I can understand why you’d feel that way, OP, but that isn’t how she meant it.

I changed my name at 21 to one that felt more “me” and my father had done the same. Sometimes the person we grow into doesn’t fit the image people picture when they hear our names.

She’s not rejecting you, she’s claiming herself.

MrsHuntGeneNotJeremyObviously · 06/09/2020 09:55

I voted yanbu. Emotions can't be chosen or helped - they just are. It feels like a rejection of you if your child doesn't want the name you carefully chose for them. I'd be gutted as well.
I'd be inclined to try and get my child away from this particular cohort of kids, in the hope of nipping this trans nonsense in the bud. People who are truly trans don't do it because their friends are - I'd want her away from this influence before it leads to real damage.

user1471538283 · 06/09/2020 09:56

I know its upsetting but it's her identity and hers to do with as she sees fit. I never use my legal name (I use a shortened form)

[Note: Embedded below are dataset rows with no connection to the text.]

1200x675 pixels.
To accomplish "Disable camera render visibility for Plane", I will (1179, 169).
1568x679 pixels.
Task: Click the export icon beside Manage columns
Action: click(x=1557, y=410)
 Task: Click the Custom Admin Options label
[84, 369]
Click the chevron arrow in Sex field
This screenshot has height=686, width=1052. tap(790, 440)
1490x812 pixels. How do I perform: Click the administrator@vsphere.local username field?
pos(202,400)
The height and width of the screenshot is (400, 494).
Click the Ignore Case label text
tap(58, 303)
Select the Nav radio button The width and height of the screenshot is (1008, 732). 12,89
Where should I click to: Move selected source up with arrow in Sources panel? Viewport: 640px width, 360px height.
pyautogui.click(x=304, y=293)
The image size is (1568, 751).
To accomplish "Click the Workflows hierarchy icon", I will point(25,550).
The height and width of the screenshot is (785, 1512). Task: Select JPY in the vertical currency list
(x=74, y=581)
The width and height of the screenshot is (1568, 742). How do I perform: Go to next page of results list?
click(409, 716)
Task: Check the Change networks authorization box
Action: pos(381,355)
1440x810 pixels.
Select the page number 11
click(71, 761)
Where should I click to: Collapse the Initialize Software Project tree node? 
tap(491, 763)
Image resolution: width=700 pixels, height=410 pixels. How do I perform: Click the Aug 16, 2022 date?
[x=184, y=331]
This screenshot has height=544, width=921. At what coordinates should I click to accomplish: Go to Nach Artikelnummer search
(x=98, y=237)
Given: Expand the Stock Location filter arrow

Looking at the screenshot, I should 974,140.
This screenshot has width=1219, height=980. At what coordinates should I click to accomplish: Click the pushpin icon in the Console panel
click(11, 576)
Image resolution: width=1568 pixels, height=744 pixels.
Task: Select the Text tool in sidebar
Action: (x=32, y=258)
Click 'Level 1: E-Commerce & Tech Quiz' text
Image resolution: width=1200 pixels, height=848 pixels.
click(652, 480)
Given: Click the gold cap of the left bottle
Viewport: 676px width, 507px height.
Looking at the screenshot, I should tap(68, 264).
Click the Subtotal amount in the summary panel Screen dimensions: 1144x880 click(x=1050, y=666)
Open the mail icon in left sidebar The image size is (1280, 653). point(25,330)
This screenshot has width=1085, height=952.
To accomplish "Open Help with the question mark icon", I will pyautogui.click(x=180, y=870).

Friendsoftheearth · 06/09/2020 09:57

I think anyone would feel this, you can't feel guilty for feeling so blindsided by this. As pp suggested. Give it time. I am sorry op, I know I would feel the same as you

formerbabe · 06/09/2020 09:58

Not going to comment on the trans thing but I think generally teens nowadays are more self obsessed than previous generations...constantly thinking about themselves and their identity and who they are. It's pretty tedious. I'm convinced that it was better in previous decades when they had to work from a young age, earn a living and keep busy. I mean i doubt teenagers in refugee camps, young carers, teen parents etc have much head space to analyse their given name. It's quite indulgent.

Tokarczuk · 06/09/2020 09:59

She is not being unreasonable to change it – it’s her name and her life.

You are not being unreasonable to feel sad and mournful about that.

It doesn’t surprise me really that so many girls are identifying as boys. It seems like the next step on from when I was a teenager of feeling like you are ‘one of the lads’ and not identifying with the females you see portrayed and hear talked about.

So often
Male = subject, female = object

So everyone is encouraged to identify as a male to some extent.

Anyway, I sympathise OP but you were right not to tell her how you feel.

DidoAtTheLido · 06/09/2020 09:59

I ticked YABU but not because I don’t sympathise. Of course she is free to change her name, and it may be part of a further experiment.

I would like to change my name. It’s nothing personal against my Mum and Dad, I know they chose a name they loved, was great in its day, and they wanted the best for me. But it’s my name first and foremost.

I probably won’t get round to it though.

Your DD sounds very caught up in the Trans craze. Don’t pressure her again it, teens are more likely to adopt even more if the identity to prove to themselves that they are right rather than succumb to parental influence.